A case for diverse social robot identity performance in education

An artistically rendered image of a row of Furhat robot faces.

by Lux Miranda, Ginevra Castellano, and Katie Winkle
Department of Information Technology
Uppsala University, Sweden

Abstract - Educational outcomes for students belonging to disadvantaged social identities are unavoidably influenced by overlapping systems of inequity which arise along lines such as gender, ethnicity, and age. Robot platforms like Furhat require designers to select features which are interpreted by users as these same kinds of social identity. Prior work has posited that social robots might be intentionally designed to leverage these social identities in a “norm-breaking” fashion with the aim of disrupting social stereotypes in STEM education. However, research in HRI has been largely limited to the examination of gender only.

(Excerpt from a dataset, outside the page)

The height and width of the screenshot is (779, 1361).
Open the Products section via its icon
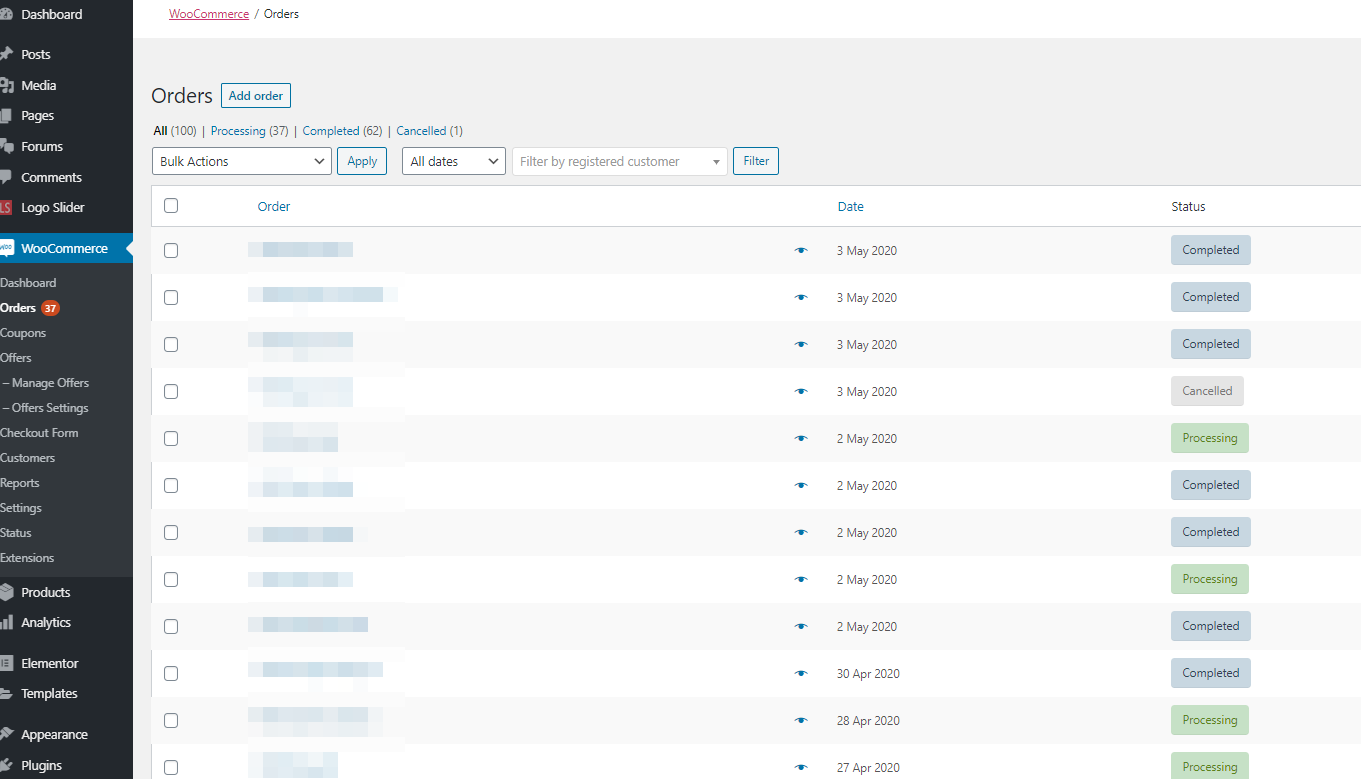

We present a 2x2, between-subjects study in which 161 participants aged 9-12 are shown a robot-delivered lecture presented by a group of three separate robot personas with varying gender and ethnicity performances. We find that participants place greater trust in the persona groups with high gender diversity. Incorporating ethnic diversity seems to have little impact on our quantitative interaction metrics, however we do find evidence to suggest diversity in robots’ language capabilities may be important for trustworthiness. In all, the study contributes nuance to the discussions on the implications of (norm-breaking) social identity performance when using robots to pursue more equitable STEM education.